Интернет, наследник Паганеля
Когда Сьюзен Джакоби, автор популярной в США книги о невежестве нашего века, задумала уличить своих соотечественников, она привела обидную статистику: две трети американцев студенческого возраста не смогли найти Ирак на карте.
- А зачем, - сказал ей один из обиженных, - всё знать, когда есть Интернет?
оставить на место этого недоросля труднее, чем фонвизинского. Компьютер ведь и правда всё знает. Послушный водопровод информации, Интернет удешевил знания, разбавив стерилизующей хлоркой голубую кровь эрудиции. Благотворные последствия этого демократического переворота нельзя не признать. Но нельзя и не заметить, что, попав в бинарную пилораму знаний, эрудиция теряет свою благородную природу.
Компьютер умеет размножаться только делением. Рассеянный каталог всех сведений, он – Паганель нашего века. Эта комическая фигура копит знания, не умея ими пользоваться. Детям капитана Гранта Паганель удобен лишь потому, что он всегда под рукой, но доверять ему опасно, как составленной им же карте, куда он забыл внести Австралию.
Иногда компьютер и впрямь кажется старомодным, как Жюль Верн, ибо они оба исповедуют конечный, перечисленный мир, который можно разобрать и выучить. Такая религия – ересь для эрудита. Его символ веры – интеллектуальная свалка: неклассифицированная груда разнородных сведений.
Обратного пути, однако, нет. Мы не можем дня прожить без Интернета, но это не значит, что он нам должен нравиться: рабов не любят, ими пользуются. При этом описанная Гегелем и опробованная Лениным диалектика превращает раба в хозяина. Сегодня обойтись без Сети так же трудно, как без канализации.
И не надо! Инфляция учености заставляет нас пересмотреть все, что ее составляет.
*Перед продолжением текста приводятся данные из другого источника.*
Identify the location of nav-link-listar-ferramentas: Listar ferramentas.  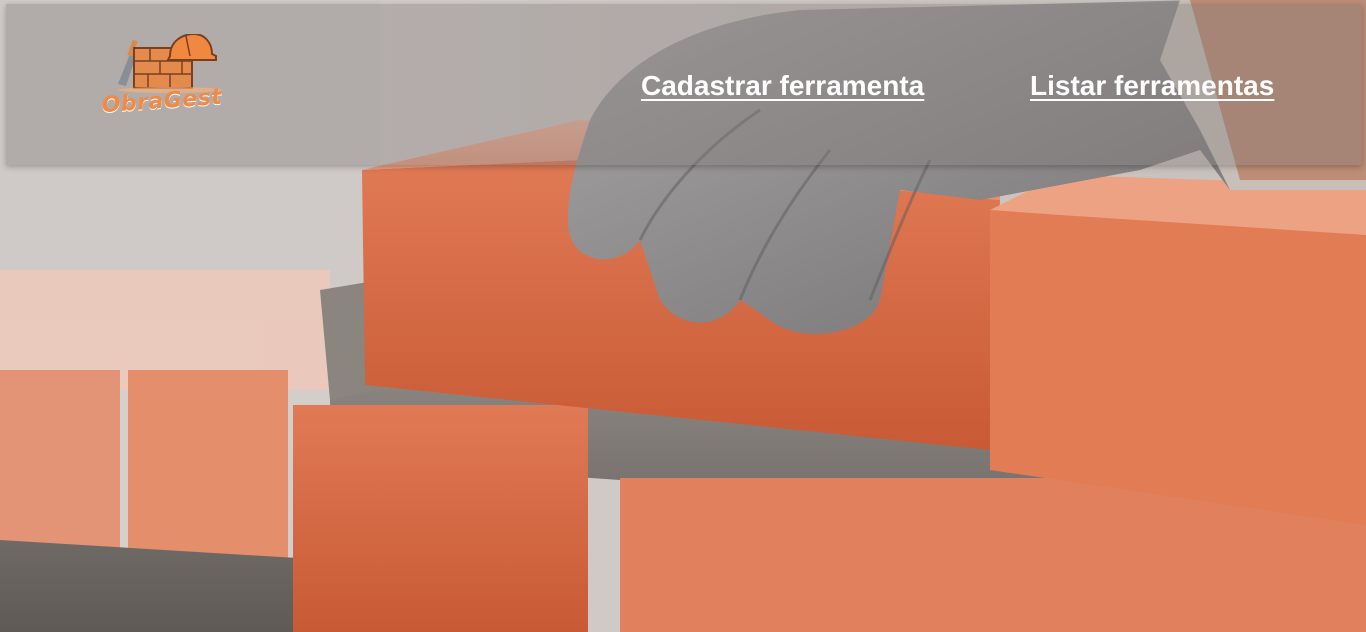
(1152, 86).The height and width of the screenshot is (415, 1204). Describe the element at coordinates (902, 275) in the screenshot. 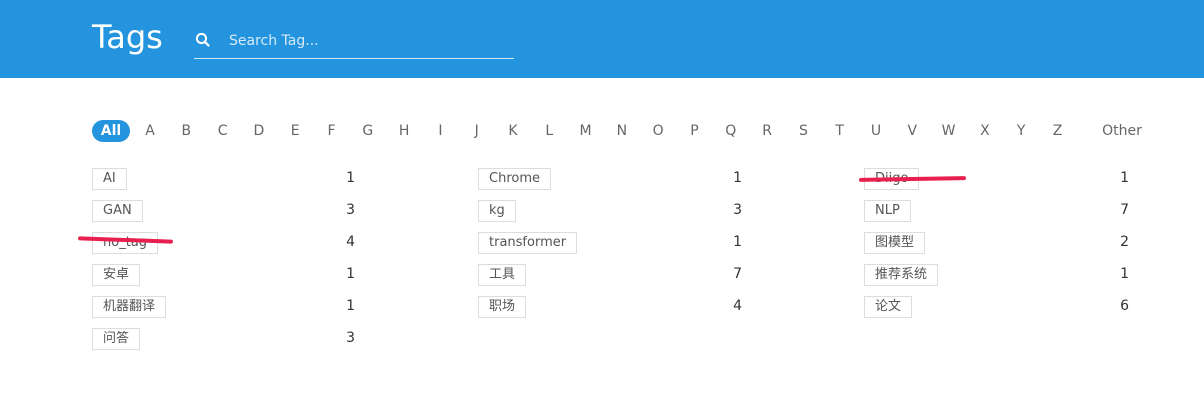

I see `tag-chip: 推荐系统` at that location.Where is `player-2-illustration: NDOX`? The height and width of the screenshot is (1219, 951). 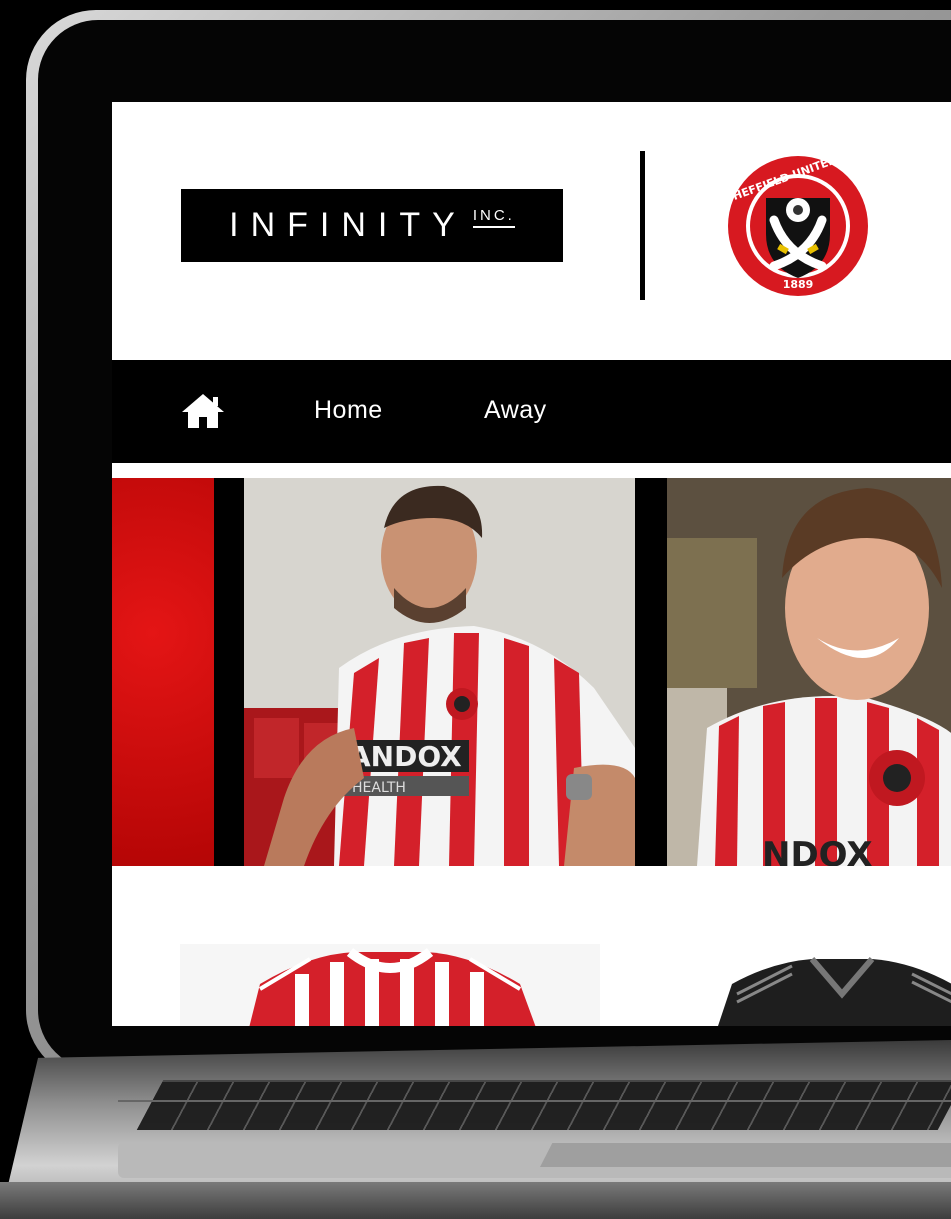
player-2-illustration: NDOX is located at coordinates (809, 672).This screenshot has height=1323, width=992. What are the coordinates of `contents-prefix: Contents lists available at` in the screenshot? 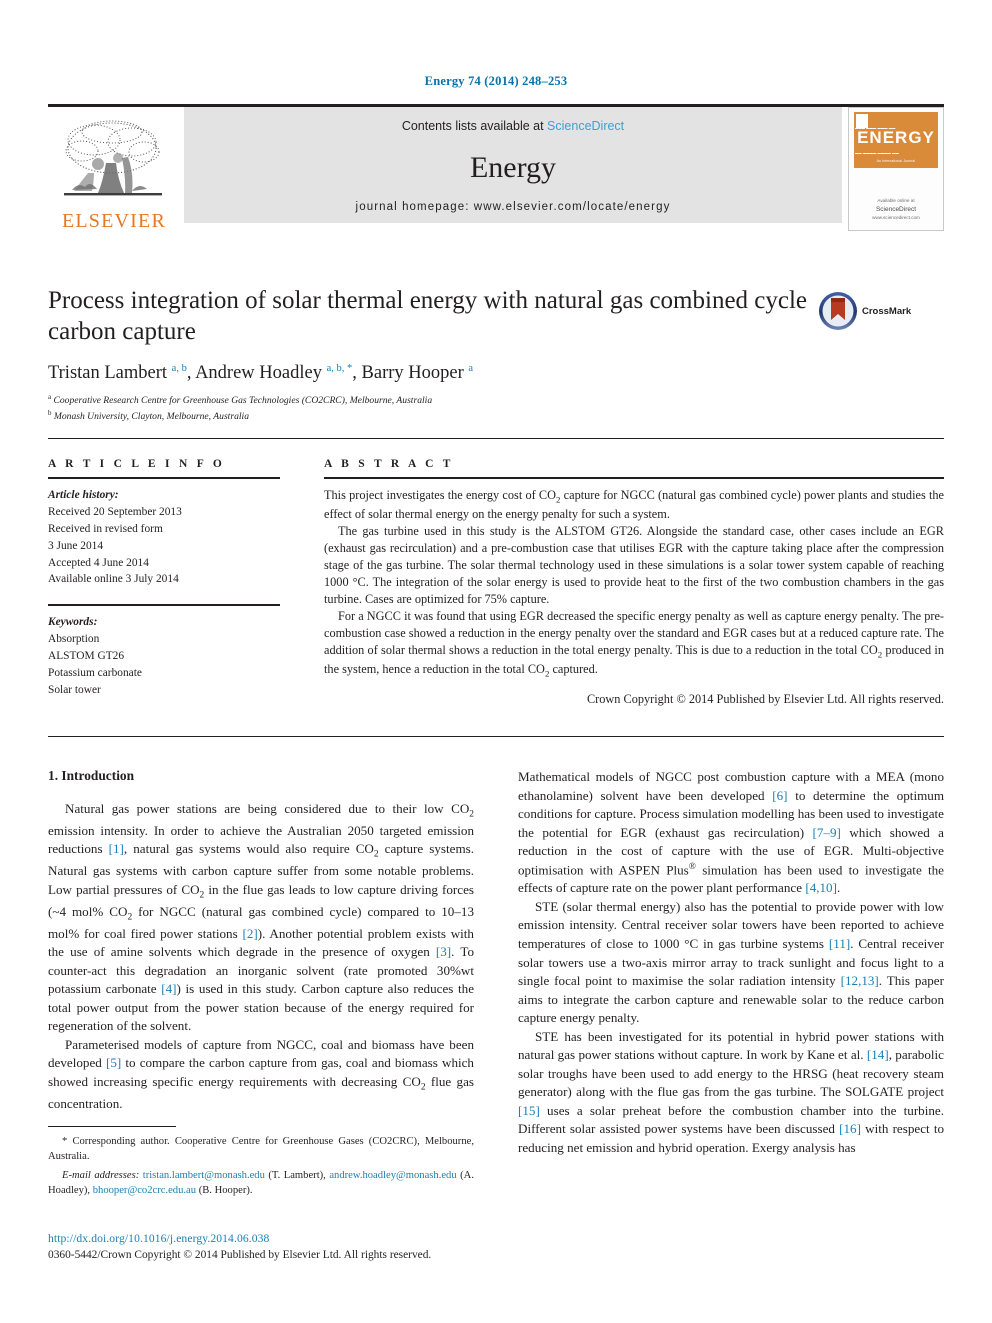 It's located at (474, 126).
Сдавшись спрессованному Интернетом «разуму масс», я не собираюсь, как Каспаров, соперничать с машиной. Разделим сферы и наметим рубежи. Отдав чужое, оставим свое себе. Пусть компьютер владеет униженными доступностью фактами. Эрудиция не должна кормиться крошками с чужого стола. Ее достойны только те знания, что вступают в реакцию с душой, вызывают в ней резонанс и оставляют на лбу морщины.
Никто не знает, откуда берется такая эрудиция, поэтому, отправляясь в свободный поиск, лучше отпустить вожжи, отказываясь сформулировать вопрос на убогом языке, понятном даже компьютеру. Бессистемный розыск позволяет найти и то, чего не искали – попутное, забытое, противоположное. Эрудиция чревата мичуринскими, неузнаваемыми, плодами, когда одно рождает другое, часто – случайно.
Такие сюрпризы дороже всего, ибо лучшему в себе мы обязаны неразборчивости в пристрастиях. Особенно – к цитатам. Они – квант эрудиции. Эмерсон их ненавидел, Эйзенштейн считал необходимыми, как кирпичи, Мандельштам называл «цикадами». Правы, как всегда, поэты. Цикада роняет в землю личинку, которая лежит, как мертвая, 17 лет, чтобы в положенный ей срок ожить и застрекотать. Вот так и эрудиция: она спит в нас, пока ее не призовет к делу ассоциация.
Тот же Мандельштам считал образование искусством быстрых ассоциаций. Этакое глиссандо знаний: тррррррррррррр – бум: «Я список кораблей прочел до середины».